Finally, we treat each pruning wound with a laundry detergent called Dreft. While this has been a subject of jokes and ridicule, especially from my European colleagues, I'm not giving it up. A professor at UC Davis recommended it a decade ago. I am not scientifically trained, and have not run trials with controls. This practice was implemented at the same time as pruning strategies changed, so who knows what's really working….or is it luck?
In the Cellar
The cellar is fairly quiet in January. The main activity is tasting the 2012s. They have now shed their freshly fermented character and settled down enough to show their personality. We taste the white wines to decide on bâtonnage regimes and to project the best timing for bottling. There are a few barrels of Chardonnay that are unpleasantly reduced, so they get our special attention.

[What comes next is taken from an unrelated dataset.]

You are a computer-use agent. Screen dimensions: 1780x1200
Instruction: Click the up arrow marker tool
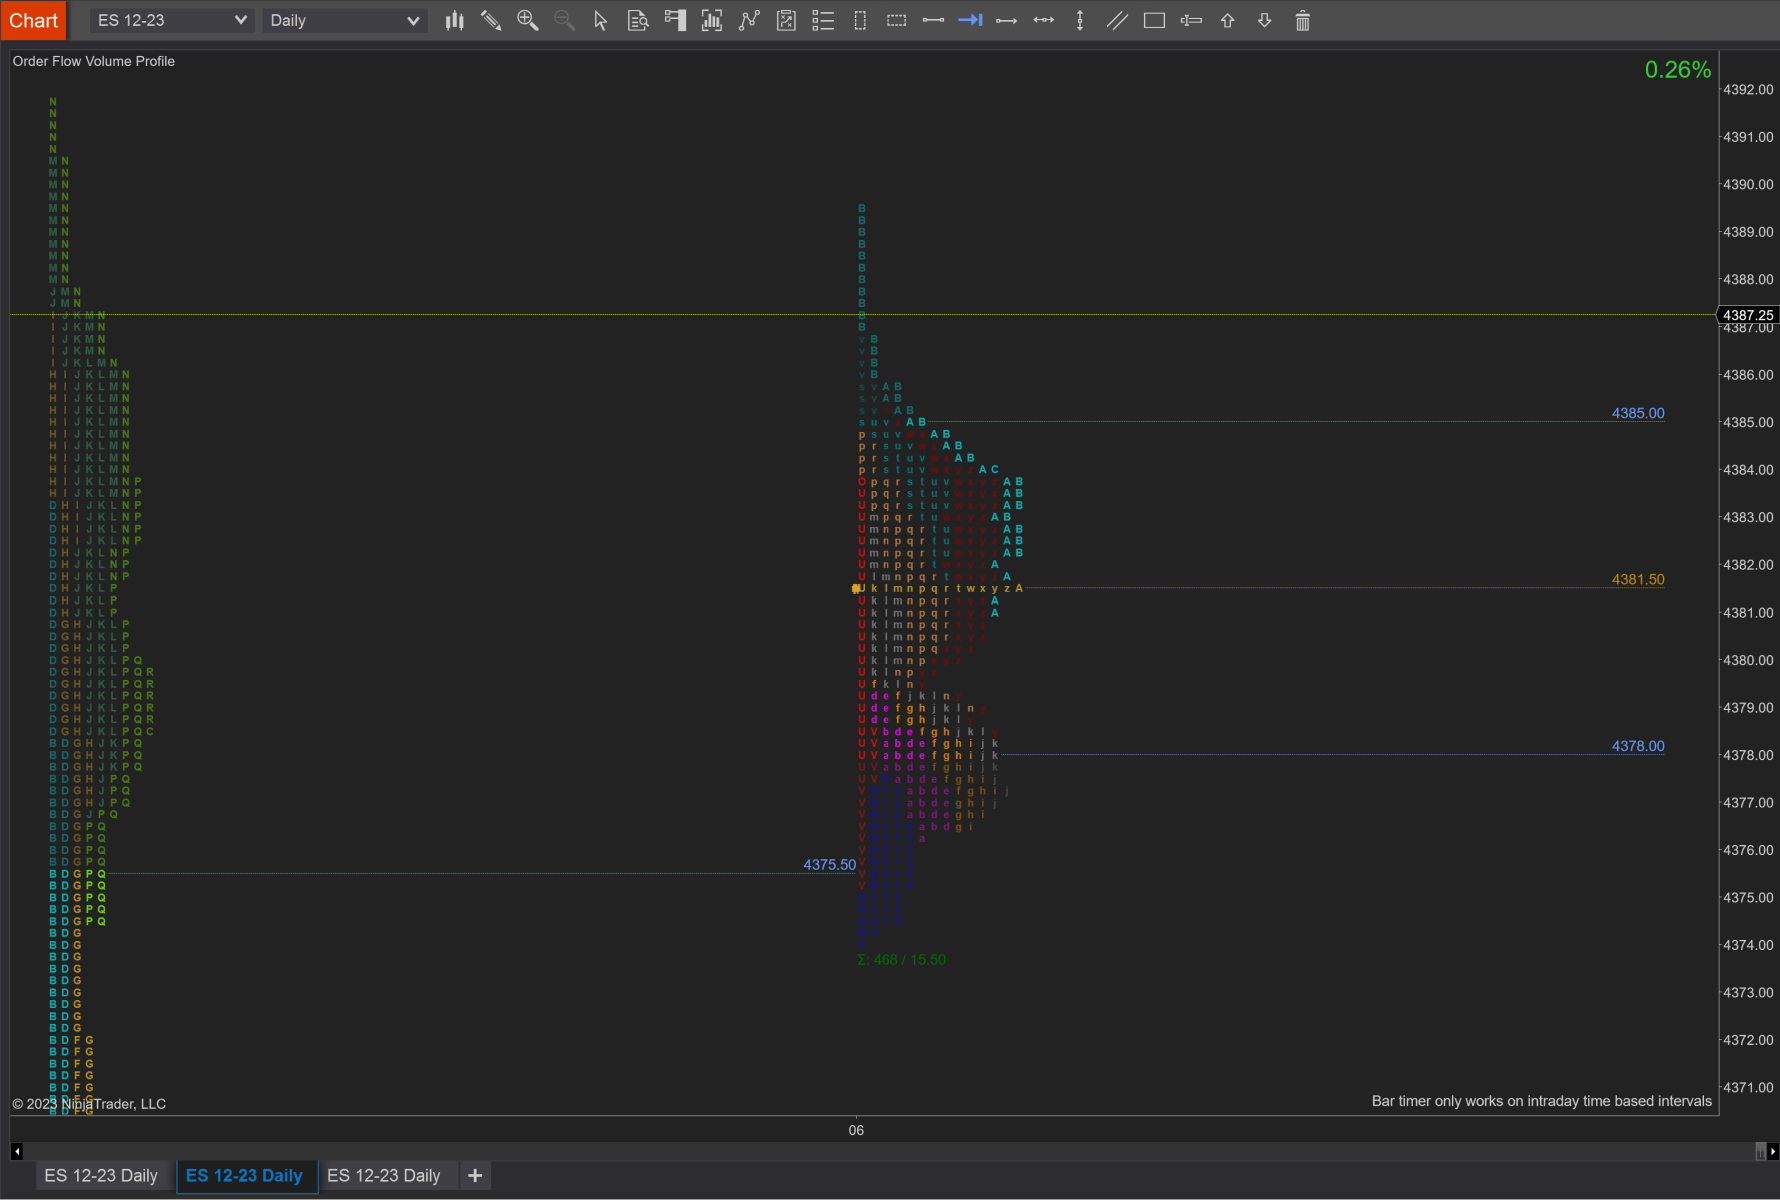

In January, the reds are the focus. Blending trials are in full swing. December was spent getting acquainted with each individual lot. Linden has a myriad of small blocks of all the Bordeaux red varieties. Most of our blocks are young and for learning purposes we keep everything separate initially. Now potential blends are proportioned in the lab and presented blind to a tasting panel consisting of winery staff, growers and other experienced palates. The goal is to make the decisions, and then physically blend all lots by March. At that time the wines are taken off their lees, sulfur levels are adjusted, and the newer oak barrels are redistributed according to the impressions of our tasting panel.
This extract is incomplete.